[Source data]:
※

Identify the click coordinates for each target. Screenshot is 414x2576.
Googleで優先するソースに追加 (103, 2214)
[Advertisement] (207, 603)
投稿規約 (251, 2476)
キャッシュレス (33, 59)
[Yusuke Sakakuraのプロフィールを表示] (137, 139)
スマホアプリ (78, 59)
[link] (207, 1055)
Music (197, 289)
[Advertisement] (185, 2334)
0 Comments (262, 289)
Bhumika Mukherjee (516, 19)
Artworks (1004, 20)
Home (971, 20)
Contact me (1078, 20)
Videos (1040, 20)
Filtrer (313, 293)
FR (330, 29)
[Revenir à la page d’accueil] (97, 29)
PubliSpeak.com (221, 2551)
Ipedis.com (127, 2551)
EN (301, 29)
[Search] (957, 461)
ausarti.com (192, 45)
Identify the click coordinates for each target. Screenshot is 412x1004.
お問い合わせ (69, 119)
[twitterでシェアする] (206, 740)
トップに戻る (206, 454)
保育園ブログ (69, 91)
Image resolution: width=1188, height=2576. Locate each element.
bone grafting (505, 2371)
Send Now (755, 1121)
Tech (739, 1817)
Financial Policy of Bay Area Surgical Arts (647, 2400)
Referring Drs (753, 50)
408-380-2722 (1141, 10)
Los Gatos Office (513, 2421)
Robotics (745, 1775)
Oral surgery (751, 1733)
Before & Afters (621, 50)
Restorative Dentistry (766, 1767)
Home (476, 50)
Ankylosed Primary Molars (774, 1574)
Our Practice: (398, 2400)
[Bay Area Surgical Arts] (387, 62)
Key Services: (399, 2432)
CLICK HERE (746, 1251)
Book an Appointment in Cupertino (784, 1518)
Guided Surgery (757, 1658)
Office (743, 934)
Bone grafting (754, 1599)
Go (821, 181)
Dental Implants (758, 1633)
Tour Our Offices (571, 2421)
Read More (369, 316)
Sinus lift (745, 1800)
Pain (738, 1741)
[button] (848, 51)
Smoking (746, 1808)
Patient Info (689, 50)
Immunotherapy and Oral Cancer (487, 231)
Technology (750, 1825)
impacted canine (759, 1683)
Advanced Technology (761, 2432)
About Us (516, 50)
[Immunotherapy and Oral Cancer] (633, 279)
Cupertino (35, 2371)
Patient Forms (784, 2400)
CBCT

※

[Exercise aim]: Could you repeat every record above exactly as it appears?

[Written reply]:
Identify the click coordinates for each target. Screenshot is 414x2576.
Googleで優先するソースに追加 (103, 2214)
[Advertisement] (207, 603)
投稿規約 (251, 2476)
キャッシュレス (33, 59)
[Yusuke Sakakuraのプロフィールを表示] (137, 139)
スマホアプリ (78, 59)
[link] (207, 1055)
Music (197, 289)
[Advertisement] (185, 2334)
0 Comments (262, 289)
Bhumika Mukherjee (516, 19)
Artworks (1004, 20)
Home (971, 20)
Contact me (1078, 20)
Videos (1040, 20)
Filtrer (313, 293)
FR (330, 29)
[Revenir à la page d’accueil] (97, 29)
PubliSpeak.com (221, 2551)
Ipedis.com (127, 2551)
EN (301, 29)
[Search] (957, 461)
ausarti.com (192, 45)
Identify the click coordinates for each target. Screenshot is 412x1004.
お問い合わせ (69, 119)
[twitterでシェアする] (206, 740)
トップに戻る (206, 454)
保育園ブログ (69, 91)
Image resolution: width=1188, height=2576. Locate each element.
bone grafting (505, 2371)
Send Now (755, 1121)
Tech (739, 1817)
Financial Policy of Bay Area Surgical Arts (647, 2400)
Referring Drs (753, 50)
408-380-2722 (1141, 10)
Los Gatos Office (513, 2421)
Robotics (745, 1775)
Oral surgery (751, 1733)
Before & Afters (621, 50)
Restorative Dentistry (766, 1767)
Home (476, 50)
Ankylosed Primary Molars (774, 1574)
Our Practice: (398, 2400)
[Bay Area Surgical Arts] (387, 62)
Key Services: (399, 2432)
CLICK HERE (746, 1251)
Book an Appointment in Cupertino (784, 1518)
Guided Surgery (757, 1658)
Office (743, 934)
Bone grafting (754, 1599)
Go (821, 181)
Dental Implants (758, 1633)
Tour Our Offices (571, 2421)
Read More (369, 316)
Sinus lift (745, 1800)
Pain (738, 1741)
[button] (848, 51)
Smoking (746, 1808)
Patient Info (689, 50)
Immunotherapy and Oral Cancer (487, 231)
Technology (750, 1825)
impacted canine (759, 1683)
Advanced Technology (761, 2432)
About Us (516, 50)
[Immunotherapy and Oral Cancer] (633, 279)
Cupertino (35, 2371)
Patient Forms (784, 2400)
CBCT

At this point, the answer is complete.